Майя живет одна, как и половина жителей Парижа, города одиноких мыслей. «Я закрытый человек, – говорит она. – Когда у меня проблемы, я затворяю дверь и просто думаю; я не обсуждаю их ни с кем». Ее путь к независимости прост: она винит в своих злоключениях только себя саму, и так ей легче, потому что это означает, что есть надежда, – только ей самой нужно измениться. Изменить других людей слишком сложно. «У меня есть идея, что я шлифую себя и что у меня есть заготовка, над которой еще предстоит поработать». Мама учила Майю, что, если она сумеет пожалеть тех, кто ее обидел, она уже будет на полпути. Она считает, что, следуя этому правилу, она становится свободной. Кроме того, она ищет свободы, стараясь не накапливать вокруг себя слишком много предметов; она говорит, что не привязана к материальным вещам. Когда кто-то разбил ее любимый чайник, она сильно злилась минуты две, но потом сказала себе: «Всему когда-нибудь приходит конец». Она хочет не владеть окружающими вещами, а получать от них стимул, а это значит, что они должны все время меняться.

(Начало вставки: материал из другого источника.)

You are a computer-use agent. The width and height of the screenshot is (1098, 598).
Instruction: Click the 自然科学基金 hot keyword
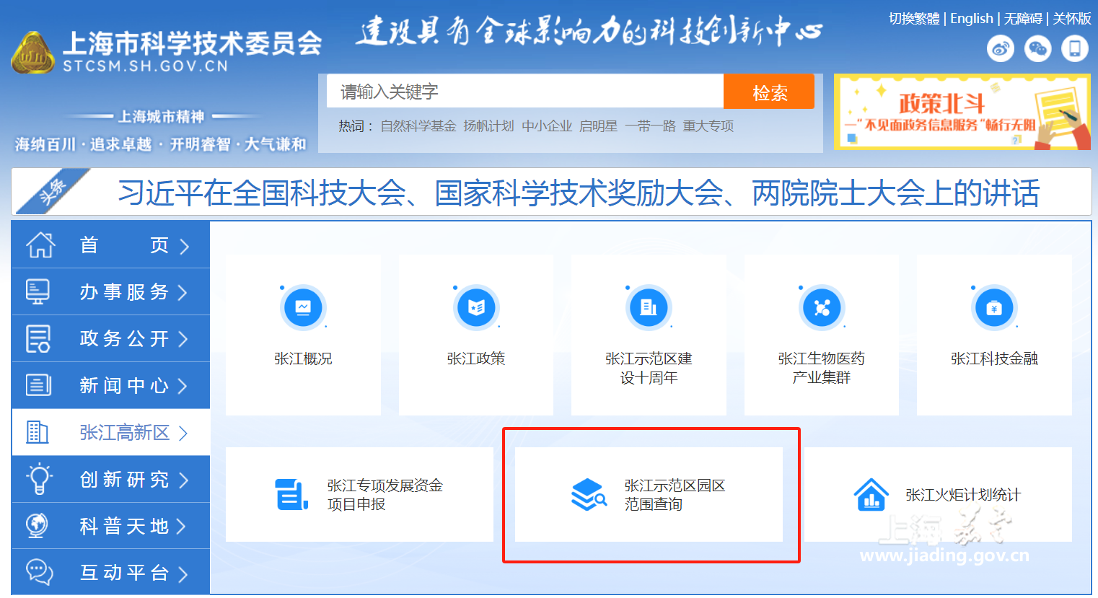point(418,126)
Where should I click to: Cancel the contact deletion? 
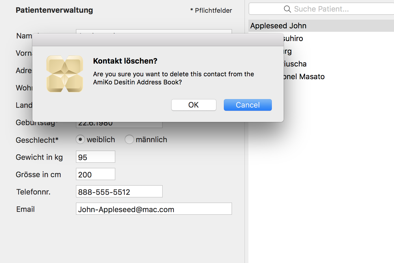248,105
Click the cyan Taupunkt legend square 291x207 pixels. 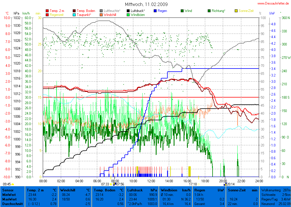coord(74,15)
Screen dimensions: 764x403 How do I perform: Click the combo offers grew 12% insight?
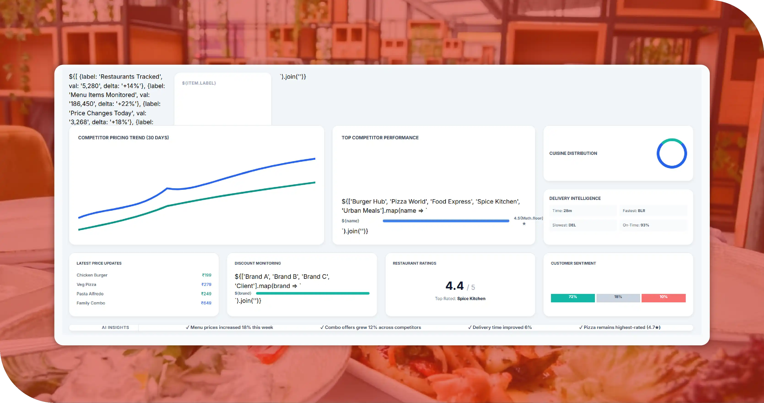click(370, 327)
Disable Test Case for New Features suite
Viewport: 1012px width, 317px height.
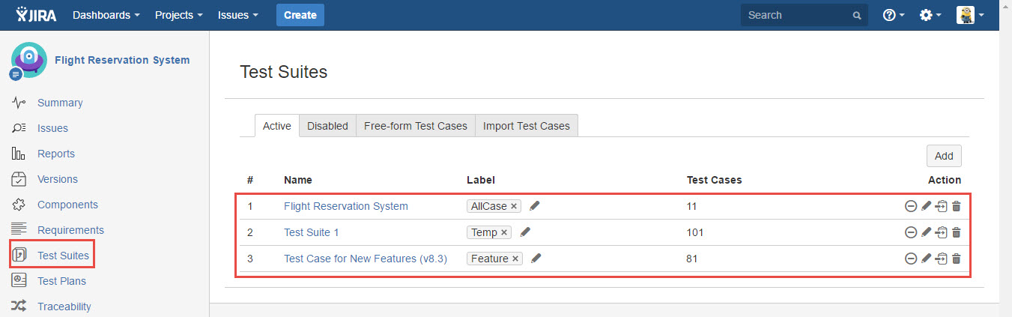coord(911,259)
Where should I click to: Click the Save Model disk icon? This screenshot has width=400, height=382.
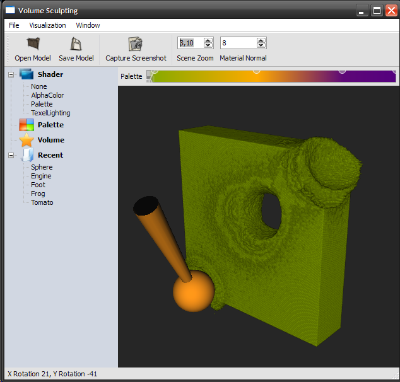tap(76, 44)
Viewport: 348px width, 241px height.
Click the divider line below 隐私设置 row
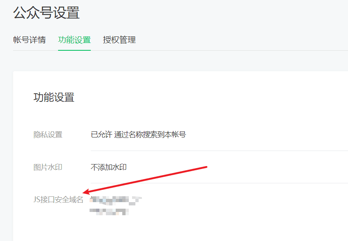219,151
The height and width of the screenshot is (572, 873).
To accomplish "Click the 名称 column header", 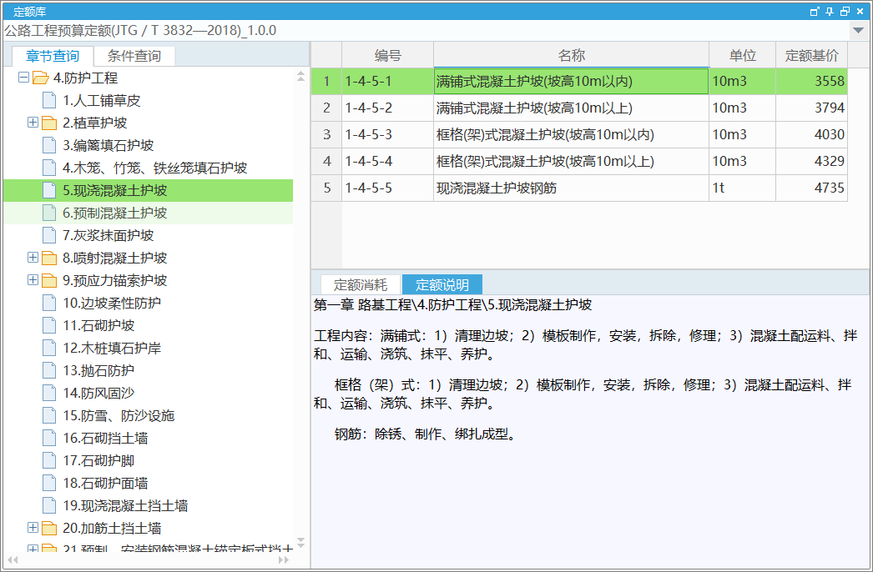I will point(571,56).
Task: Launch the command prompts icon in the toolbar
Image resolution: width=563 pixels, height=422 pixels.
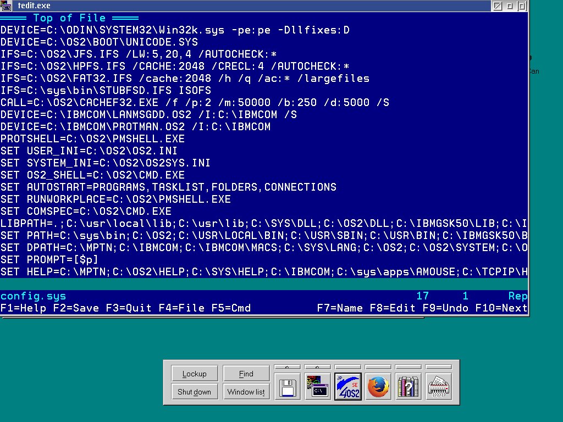Action: point(318,387)
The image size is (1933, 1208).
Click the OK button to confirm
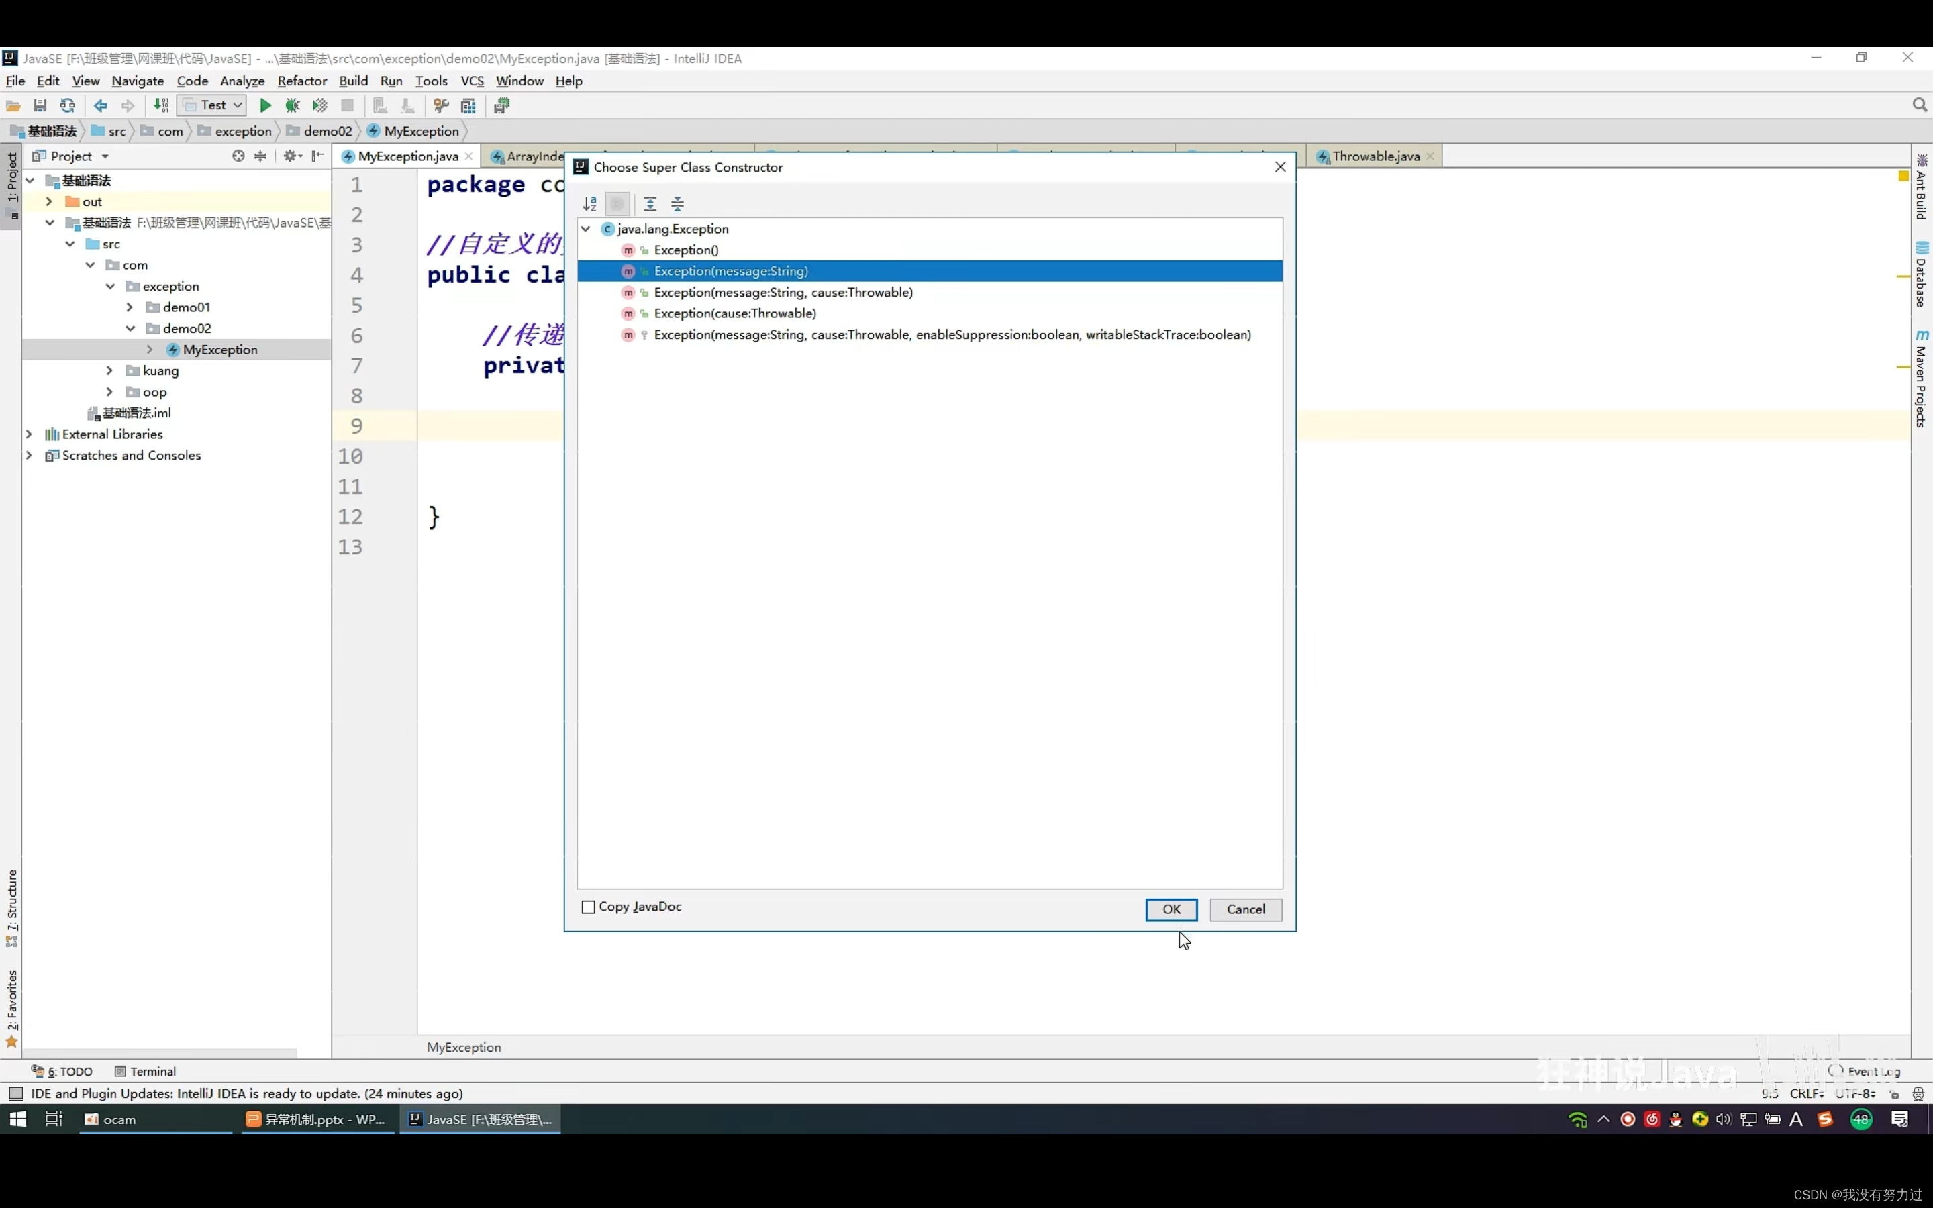(x=1170, y=908)

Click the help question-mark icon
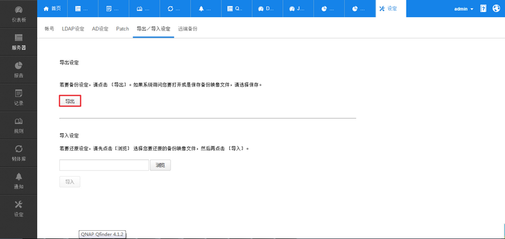click(x=483, y=9)
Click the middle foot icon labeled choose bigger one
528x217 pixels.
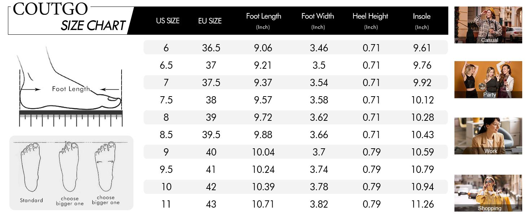coord(69,167)
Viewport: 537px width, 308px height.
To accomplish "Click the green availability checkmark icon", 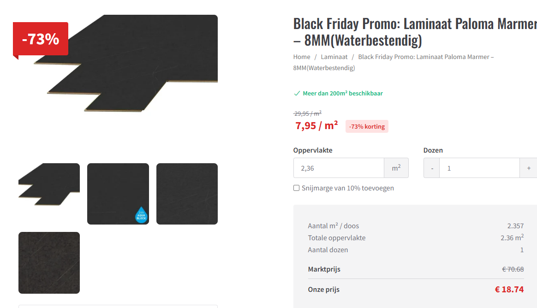I will (297, 94).
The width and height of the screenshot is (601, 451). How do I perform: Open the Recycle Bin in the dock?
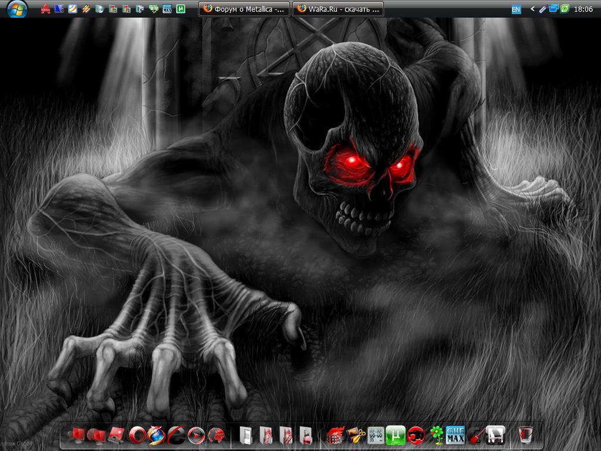tap(525, 435)
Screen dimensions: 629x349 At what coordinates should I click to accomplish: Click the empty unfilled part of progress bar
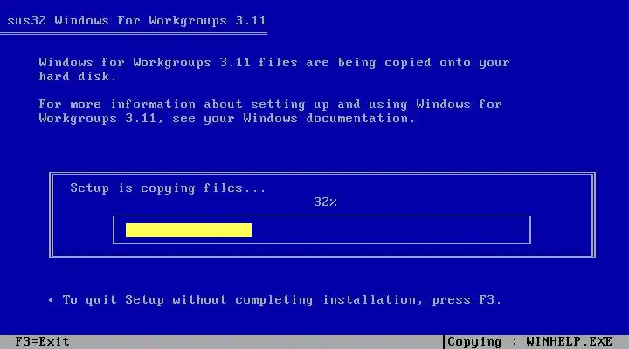click(389, 230)

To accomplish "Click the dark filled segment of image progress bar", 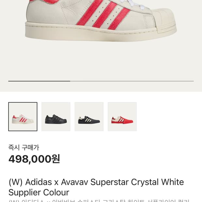I will tap(39, 81).
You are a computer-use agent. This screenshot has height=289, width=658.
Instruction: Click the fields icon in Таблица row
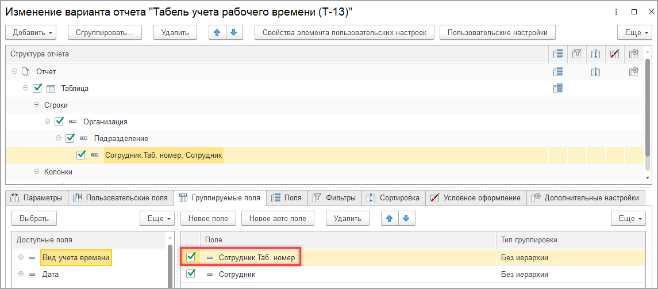(557, 88)
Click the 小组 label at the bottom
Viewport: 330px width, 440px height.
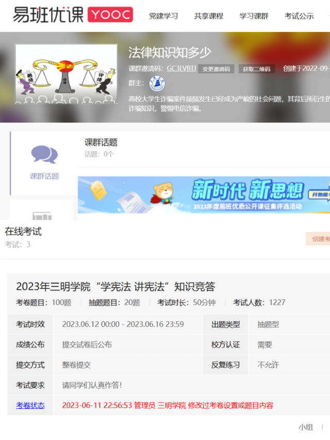(x=306, y=427)
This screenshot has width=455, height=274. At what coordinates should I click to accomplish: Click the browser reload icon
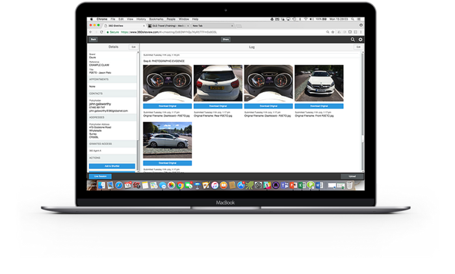101,32

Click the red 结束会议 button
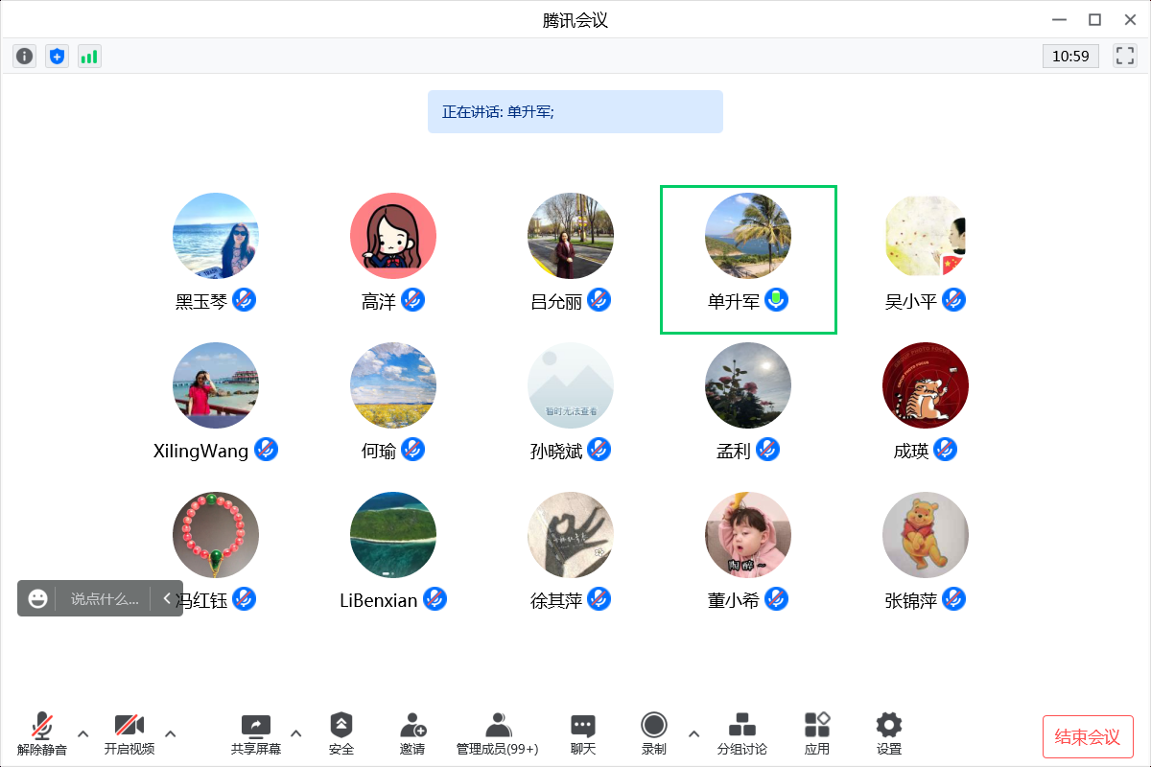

Популярная в настоящее время в США философия о том, что чувства человека важнее всего, священны, неприкосновенны и нуждаются в защите, ее не привлекает. В детстве ее угнетало, что она не может составить твердого мнения и умеет видеть обе стороны. Она неспособна быть такой же мудрой, как ее бабушка-буддистка, которая, кажется, сразу знает, как правильно поступить. Христианская воскресная школа, где она училась ребенком, не давала ответов на ее вопросы. Возможность выражать свое мнение не является ее главным приоритетом, во-первых, потому что ее мнение может быть неверным, а во-вторых, потому что она может передумать. Иногда у нее возникает чувство, что поклонники загнали ее в ловушку, заставляя сказать: «Вы не правы». «Мне неприятно говорить, что мне не нравятся эти люди». Намеренно наезжать на других, сознательно совершать подлость – для нее «худшее преступление». Майя не стремится к власти или командовать кем-то. «Я предпочитаю отложить в сторону личные амбиции и делать то, что у меня хорошо получается, то есть объединять людей».

Она посредник, а посредники «не могут быть великими», но, «не занимая ни одну из сторон, я могу встать между людьми, имеющими разные мнения, и убедить их высказаться». У ее сестры, воспитанной таким же образом, не было ни одной из ее проблем. Получив степень магистра литературы в США, она вернулась в Японию и работает в банке. Майя поначалу тоже считала, что она больше японка, чем американка, потому что именно в Японии прошли ее ранние годы. Однако потом она решила, что больше не может там жить, потому что «одна часть меня должна умереть. Для Японии я слишком высокая, слишком открытая, я чувствую себя загнанной в угол; дома слишком малы». Но, возможно, для нее любая страна будет слишком мала.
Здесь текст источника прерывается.